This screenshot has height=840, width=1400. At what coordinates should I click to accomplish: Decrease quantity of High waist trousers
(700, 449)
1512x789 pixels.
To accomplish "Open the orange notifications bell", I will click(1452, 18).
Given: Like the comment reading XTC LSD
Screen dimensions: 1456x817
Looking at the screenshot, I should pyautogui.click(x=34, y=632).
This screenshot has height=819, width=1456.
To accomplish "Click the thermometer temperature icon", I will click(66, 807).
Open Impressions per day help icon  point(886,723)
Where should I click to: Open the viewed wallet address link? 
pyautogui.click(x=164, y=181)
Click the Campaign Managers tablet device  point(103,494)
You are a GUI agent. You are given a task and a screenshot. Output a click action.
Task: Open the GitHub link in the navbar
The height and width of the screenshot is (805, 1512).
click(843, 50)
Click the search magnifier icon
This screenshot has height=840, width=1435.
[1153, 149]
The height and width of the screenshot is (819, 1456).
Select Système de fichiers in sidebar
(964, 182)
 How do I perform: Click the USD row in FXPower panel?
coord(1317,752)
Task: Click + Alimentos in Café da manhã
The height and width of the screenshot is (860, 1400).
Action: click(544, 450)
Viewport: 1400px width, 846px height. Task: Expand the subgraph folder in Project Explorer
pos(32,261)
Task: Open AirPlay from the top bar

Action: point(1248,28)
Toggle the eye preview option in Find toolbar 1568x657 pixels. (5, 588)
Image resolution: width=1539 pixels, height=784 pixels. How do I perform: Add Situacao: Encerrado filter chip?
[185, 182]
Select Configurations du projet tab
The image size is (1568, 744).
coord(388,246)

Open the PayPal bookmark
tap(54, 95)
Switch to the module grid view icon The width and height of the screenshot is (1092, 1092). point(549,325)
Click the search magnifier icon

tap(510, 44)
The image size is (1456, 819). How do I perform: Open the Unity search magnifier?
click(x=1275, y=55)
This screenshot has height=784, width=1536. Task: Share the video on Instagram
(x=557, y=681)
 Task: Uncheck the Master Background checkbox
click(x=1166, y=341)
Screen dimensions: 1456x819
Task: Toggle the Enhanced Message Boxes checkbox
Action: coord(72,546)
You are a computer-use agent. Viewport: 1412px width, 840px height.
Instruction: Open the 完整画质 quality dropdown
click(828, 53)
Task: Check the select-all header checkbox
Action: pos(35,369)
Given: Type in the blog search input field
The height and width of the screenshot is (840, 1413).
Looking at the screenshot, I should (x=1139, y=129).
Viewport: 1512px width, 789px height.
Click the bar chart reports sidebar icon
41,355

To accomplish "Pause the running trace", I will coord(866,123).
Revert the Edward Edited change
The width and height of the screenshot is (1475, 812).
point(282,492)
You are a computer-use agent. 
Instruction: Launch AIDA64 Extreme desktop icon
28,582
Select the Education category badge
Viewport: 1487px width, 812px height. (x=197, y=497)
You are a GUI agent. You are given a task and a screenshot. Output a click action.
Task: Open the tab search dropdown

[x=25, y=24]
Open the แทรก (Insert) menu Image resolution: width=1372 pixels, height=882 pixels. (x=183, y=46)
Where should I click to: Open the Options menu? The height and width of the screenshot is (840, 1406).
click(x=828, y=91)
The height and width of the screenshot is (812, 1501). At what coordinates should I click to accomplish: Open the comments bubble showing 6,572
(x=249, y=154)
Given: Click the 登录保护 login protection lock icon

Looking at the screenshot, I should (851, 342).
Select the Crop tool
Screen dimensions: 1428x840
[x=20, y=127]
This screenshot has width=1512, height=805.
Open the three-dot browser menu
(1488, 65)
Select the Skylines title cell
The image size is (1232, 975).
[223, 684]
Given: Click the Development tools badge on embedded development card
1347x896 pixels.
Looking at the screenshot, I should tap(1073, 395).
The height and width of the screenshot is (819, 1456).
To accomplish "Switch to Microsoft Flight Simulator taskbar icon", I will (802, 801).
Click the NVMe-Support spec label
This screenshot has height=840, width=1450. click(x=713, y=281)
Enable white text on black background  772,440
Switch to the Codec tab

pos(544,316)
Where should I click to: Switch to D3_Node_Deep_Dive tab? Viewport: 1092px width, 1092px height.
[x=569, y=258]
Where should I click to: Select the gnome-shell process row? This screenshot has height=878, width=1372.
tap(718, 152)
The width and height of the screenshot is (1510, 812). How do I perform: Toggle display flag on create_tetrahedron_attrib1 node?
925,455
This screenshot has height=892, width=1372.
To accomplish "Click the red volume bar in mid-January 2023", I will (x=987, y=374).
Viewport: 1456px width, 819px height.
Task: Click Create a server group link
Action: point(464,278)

| TASK STATEMENT |
Go through the listing and copy each line that includes the string "computer".

| ANSWER TO THIS EXERCISE |
You are a computer-use agent. Viewport: 1412px width, 840px height.
You are a computer-use agent. 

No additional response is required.